STATED PROBLEM — Rewrite the material below with "Image resolution" swapped for "Screen size" and every other line left unchanged.

Item position entries —
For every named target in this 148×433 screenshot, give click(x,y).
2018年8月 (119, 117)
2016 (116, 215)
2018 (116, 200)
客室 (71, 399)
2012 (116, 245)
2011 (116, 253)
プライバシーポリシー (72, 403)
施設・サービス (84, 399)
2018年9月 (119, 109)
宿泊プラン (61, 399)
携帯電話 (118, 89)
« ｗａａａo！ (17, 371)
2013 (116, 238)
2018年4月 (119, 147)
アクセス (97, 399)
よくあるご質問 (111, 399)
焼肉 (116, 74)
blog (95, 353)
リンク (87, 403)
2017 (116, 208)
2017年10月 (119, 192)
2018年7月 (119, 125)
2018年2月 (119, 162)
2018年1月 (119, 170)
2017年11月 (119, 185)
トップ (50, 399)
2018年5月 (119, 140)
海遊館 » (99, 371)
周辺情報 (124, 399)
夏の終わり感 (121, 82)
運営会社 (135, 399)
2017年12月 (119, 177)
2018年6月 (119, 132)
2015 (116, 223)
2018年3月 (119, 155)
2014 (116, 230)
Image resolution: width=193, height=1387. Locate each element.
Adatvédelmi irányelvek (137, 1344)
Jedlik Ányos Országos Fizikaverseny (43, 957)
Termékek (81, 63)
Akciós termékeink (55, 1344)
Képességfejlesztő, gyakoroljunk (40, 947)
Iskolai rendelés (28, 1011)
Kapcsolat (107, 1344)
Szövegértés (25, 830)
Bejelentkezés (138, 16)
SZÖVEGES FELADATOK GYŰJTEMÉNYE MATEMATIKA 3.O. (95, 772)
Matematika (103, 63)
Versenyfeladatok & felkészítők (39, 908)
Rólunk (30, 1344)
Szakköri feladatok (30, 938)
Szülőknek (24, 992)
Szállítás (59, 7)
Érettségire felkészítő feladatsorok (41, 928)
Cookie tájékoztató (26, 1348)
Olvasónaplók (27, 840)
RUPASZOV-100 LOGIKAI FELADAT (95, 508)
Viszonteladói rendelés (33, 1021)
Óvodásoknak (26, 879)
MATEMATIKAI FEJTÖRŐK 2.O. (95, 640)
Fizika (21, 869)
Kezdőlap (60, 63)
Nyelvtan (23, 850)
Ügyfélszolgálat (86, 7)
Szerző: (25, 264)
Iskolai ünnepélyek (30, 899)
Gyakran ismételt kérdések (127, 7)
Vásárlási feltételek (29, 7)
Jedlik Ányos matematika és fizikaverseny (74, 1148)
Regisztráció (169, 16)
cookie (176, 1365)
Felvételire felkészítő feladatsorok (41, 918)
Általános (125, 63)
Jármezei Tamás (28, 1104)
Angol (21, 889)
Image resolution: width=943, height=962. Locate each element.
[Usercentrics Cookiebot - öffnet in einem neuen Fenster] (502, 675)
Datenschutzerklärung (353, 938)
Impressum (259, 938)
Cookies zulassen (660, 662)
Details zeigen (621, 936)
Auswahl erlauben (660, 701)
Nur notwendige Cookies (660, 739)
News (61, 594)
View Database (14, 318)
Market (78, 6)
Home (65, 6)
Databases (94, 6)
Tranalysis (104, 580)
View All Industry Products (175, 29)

IN RESPONSE —
For every named target in this 148×433 screenshot, give click(x,y).
2018年8月 (119, 117)
2016 (116, 215)
2018 (116, 200)
客室 (71, 399)
2012 (116, 245)
2011 (116, 253)
プライバシーポリシー (72, 403)
施設・サービス (84, 399)
2018年9月 (119, 109)
宿泊プラン (61, 399)
携帯電話 (118, 89)
« ｗａａａo！ (17, 371)
2013 (116, 238)
2018年4月 (119, 147)
アクセス (97, 399)
よくあるご質問 (111, 399)
焼肉 (116, 74)
blog (95, 353)
リンク (87, 403)
2017 (116, 208)
2017年10月 (119, 192)
2018年7月 (119, 125)
2018年2月 (119, 162)
2018年1月 (119, 170)
2017年11月 (119, 185)
トップ (50, 399)
2018年5月 (119, 140)
海遊館 » (99, 371)
周辺情報 (124, 399)
夏の終わり感 (121, 82)
運営会社 (135, 399)
2017年12月 (119, 177)
2018年6月 (119, 132)
2015 (116, 223)
2018年3月 (119, 155)
2014 (116, 230)
Screen size: width=193, height=1387. Locate each element.
Adatvédelmi irányelvek (137, 1344)
Jedlik Ányos Országos Fizikaverseny (43, 957)
Termékek (81, 63)
Akciós termékeink (55, 1344)
Képességfejlesztő, gyakoroljunk (40, 947)
Iskolai rendelés (28, 1011)
Kapcsolat (107, 1344)
Szövegértés (25, 830)
Bejelentkezés (138, 16)
SZÖVEGES FELADATOK GYŰJTEMÉNYE MATEMATIKA 3.O. (95, 772)
Matematika (103, 63)
Versenyfeladatok & felkészítők (39, 908)
Rólunk (30, 1344)
Szakköri feladatok (30, 938)
Szülőknek (24, 992)
Szállítás (59, 7)
Érettségire felkészítő feladatsorok (41, 928)
Cookie tájékoztató (26, 1348)
Olvasónaplók (27, 840)
RUPASZOV-100 LOGIKAI FELADAT (95, 508)
Viszonteladói rendelés (33, 1021)
Óvodásoknak (26, 879)
MATEMATIKAI FEJTÖRŐK 2.O. (95, 640)
Fizika (21, 869)
Kezdőlap (60, 63)
Nyelvtan (23, 850)
Ügyfélszolgálat (86, 7)
Szerző: (25, 264)
Iskolai ünnepélyek (30, 899)
Gyakran ismételt kérdések (127, 7)
Vásárlási feltételek (29, 7)
Jedlik Ányos matematika és fizikaverseny (74, 1148)
Regisztráció (169, 16)
cookie (176, 1365)
Felvételire felkészítő feladatsorok (41, 918)
Általános (125, 63)
Jármezei Tamás (28, 1104)
Angol (21, 889)
Screen size: width=943, height=962. Locate each element.
[Usercentrics Cookiebot - öffnet in einem neuen Fenster] (502, 675)
Datenschutzerklärung (353, 938)
Impressum (259, 938)
Cookies zulassen (660, 662)
Details zeigen (621, 936)
Auswahl erlauben (660, 701)
Nur notwendige Cookies (660, 739)
News (61, 594)
View Database (14, 318)
Market (78, 6)
Home (65, 6)
Databases (94, 6)
Tranalysis (104, 580)
View All Industry Products (175, 29)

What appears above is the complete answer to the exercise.